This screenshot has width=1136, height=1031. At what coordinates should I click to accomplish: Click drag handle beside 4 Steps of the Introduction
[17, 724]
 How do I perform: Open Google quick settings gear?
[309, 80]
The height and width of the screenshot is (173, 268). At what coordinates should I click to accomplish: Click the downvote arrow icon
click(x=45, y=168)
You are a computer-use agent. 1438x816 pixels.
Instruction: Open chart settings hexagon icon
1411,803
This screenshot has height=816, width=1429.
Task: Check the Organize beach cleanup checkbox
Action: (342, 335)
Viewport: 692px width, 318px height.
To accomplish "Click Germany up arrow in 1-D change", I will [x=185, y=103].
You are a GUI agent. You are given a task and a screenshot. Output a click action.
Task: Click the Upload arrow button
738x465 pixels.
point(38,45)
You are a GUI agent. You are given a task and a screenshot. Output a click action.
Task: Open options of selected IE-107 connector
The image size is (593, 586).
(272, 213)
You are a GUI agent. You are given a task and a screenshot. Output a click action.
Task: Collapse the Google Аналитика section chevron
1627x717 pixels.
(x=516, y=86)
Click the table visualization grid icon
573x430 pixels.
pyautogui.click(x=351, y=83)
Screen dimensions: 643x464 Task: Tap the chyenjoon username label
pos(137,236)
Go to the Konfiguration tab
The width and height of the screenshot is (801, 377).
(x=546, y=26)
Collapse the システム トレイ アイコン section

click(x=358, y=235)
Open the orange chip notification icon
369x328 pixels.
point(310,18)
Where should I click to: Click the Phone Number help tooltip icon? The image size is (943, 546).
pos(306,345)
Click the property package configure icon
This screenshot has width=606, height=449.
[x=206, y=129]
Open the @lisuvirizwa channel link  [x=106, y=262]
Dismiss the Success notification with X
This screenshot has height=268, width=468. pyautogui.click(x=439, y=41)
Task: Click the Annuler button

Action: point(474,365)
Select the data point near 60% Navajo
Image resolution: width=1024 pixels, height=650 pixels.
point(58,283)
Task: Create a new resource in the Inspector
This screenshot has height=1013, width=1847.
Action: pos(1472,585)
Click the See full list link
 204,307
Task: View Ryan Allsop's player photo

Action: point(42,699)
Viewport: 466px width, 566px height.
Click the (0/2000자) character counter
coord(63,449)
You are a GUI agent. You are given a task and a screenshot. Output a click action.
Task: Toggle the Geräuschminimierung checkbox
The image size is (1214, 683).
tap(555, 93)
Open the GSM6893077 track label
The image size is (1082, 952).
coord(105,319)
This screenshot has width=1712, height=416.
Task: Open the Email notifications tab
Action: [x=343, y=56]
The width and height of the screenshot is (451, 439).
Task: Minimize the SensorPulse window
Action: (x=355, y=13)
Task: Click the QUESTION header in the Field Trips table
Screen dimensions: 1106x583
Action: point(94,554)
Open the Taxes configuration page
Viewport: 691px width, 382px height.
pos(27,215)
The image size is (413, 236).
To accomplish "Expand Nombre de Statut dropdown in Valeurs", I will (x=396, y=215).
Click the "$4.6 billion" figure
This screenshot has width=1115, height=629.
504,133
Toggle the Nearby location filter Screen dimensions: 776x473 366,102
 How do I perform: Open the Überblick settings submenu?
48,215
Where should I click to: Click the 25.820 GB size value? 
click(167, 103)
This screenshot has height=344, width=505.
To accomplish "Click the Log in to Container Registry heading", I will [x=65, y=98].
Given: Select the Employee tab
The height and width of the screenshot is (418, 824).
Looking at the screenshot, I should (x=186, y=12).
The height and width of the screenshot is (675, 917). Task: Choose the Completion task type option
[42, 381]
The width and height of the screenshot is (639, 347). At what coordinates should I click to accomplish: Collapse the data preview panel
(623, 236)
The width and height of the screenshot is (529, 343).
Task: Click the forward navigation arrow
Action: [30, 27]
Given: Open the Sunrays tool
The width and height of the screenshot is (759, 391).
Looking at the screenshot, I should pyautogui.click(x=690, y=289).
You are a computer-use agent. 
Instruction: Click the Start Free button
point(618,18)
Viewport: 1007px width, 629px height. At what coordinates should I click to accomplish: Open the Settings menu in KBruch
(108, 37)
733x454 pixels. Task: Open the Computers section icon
···
> Stated problem:
Reproduce the records above exactly, beginning with the line containing "Toggle the Nearby" and ending with the line containing "Action: [30, 27]", including both of those lines.

> Output of the exercise:
Toggle the Nearby location filter Screen dimensions: 776x473 366,102
 How do I perform: Open the Überblick settings submenu?
48,215
Where should I click to: Click the 25.820 GB size value? 
click(167, 103)
This screenshot has height=344, width=505.
To accomplish "Click the Log in to Container Registry heading", I will [x=65, y=98].
Given: Select the Employee tab
The height and width of the screenshot is (418, 824).
Looking at the screenshot, I should (x=186, y=12).
The height and width of the screenshot is (675, 917). Task: Choose the Completion task type option
[42, 381]
The width and height of the screenshot is (639, 347). At what coordinates should I click to accomplish: Collapse the data preview panel
(623, 236)
The width and height of the screenshot is (529, 343).
Task: Click the forward navigation arrow
Action: [30, 27]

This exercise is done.